Exercise inputs —
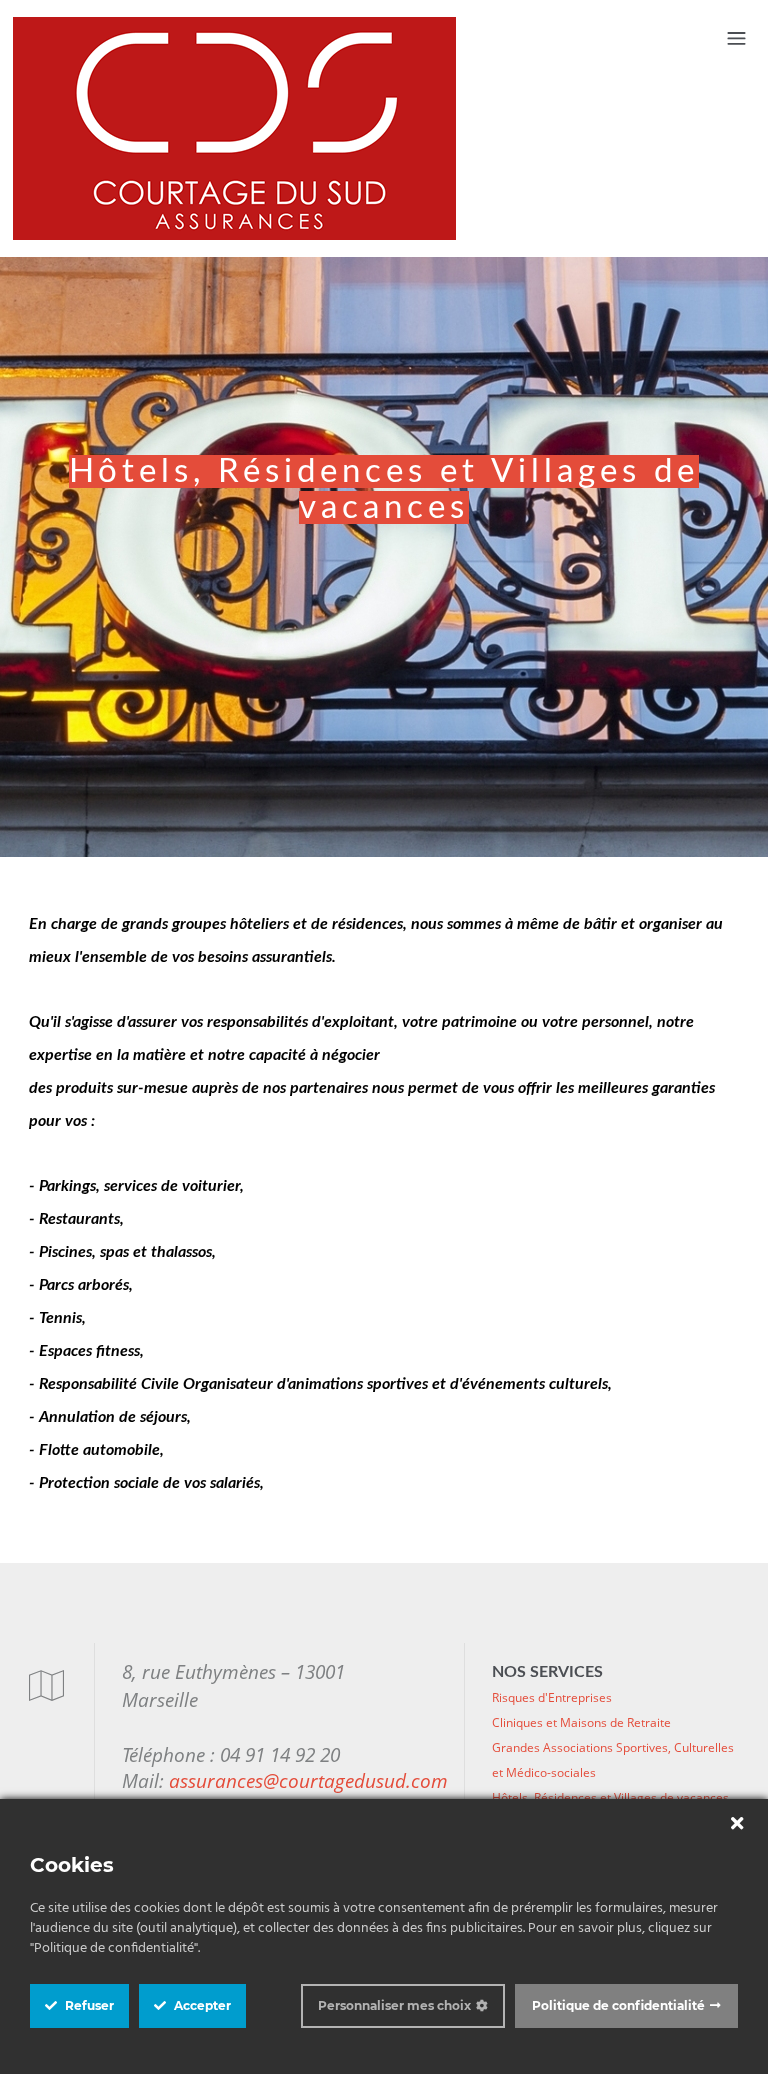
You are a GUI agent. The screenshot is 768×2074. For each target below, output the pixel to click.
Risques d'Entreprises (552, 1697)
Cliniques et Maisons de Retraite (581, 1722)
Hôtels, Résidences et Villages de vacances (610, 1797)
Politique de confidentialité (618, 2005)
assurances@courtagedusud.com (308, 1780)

--

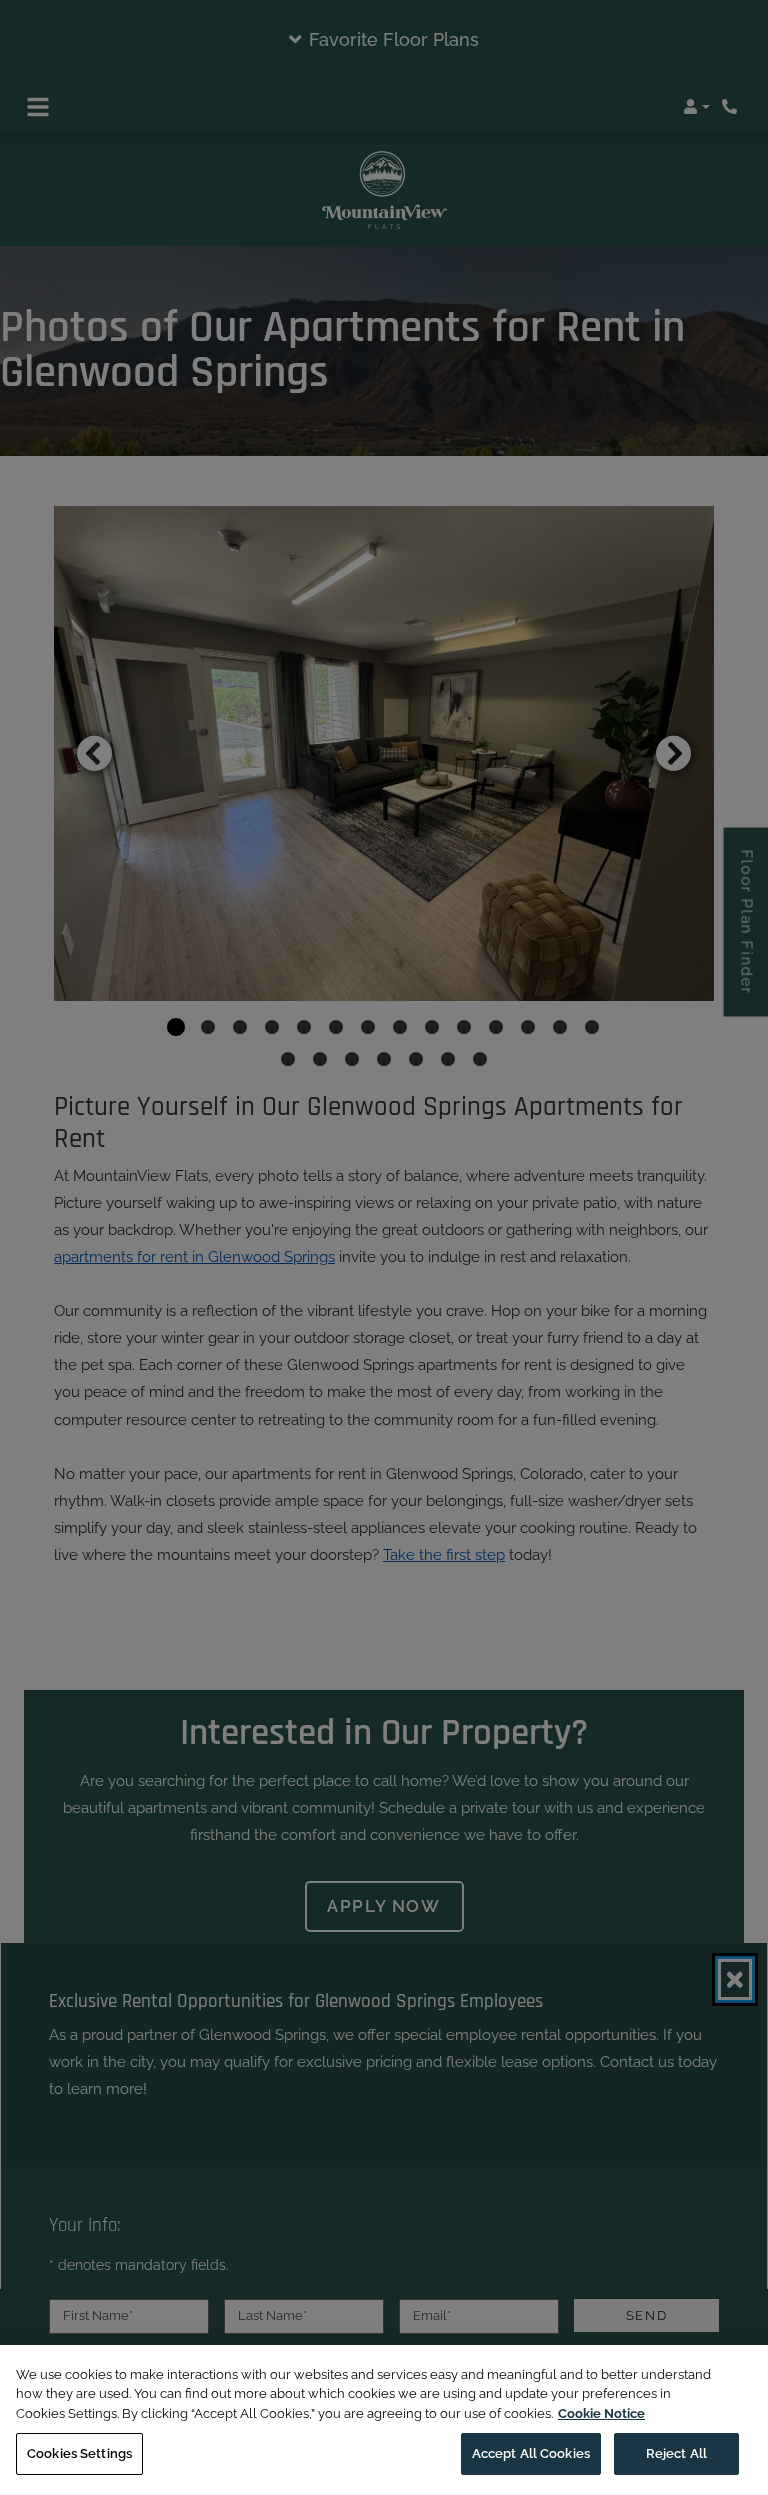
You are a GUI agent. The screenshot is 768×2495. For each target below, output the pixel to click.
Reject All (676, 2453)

Action item — Your answer must consist solely of the lines above between the line holding "Risques d'Entreprises (552, 1697)" and the line holding "assurances@courtagedusud.com (308, 1780)", inclusive, copied exactly.

Solution to this task —
Risques d'Entreprises (552, 1697)
Cliniques et Maisons de Retraite (581, 1722)
Hôtels, Résidences et Villages de vacances (610, 1797)
Politique de confidentialité (618, 2005)
assurances@courtagedusud.com (308, 1780)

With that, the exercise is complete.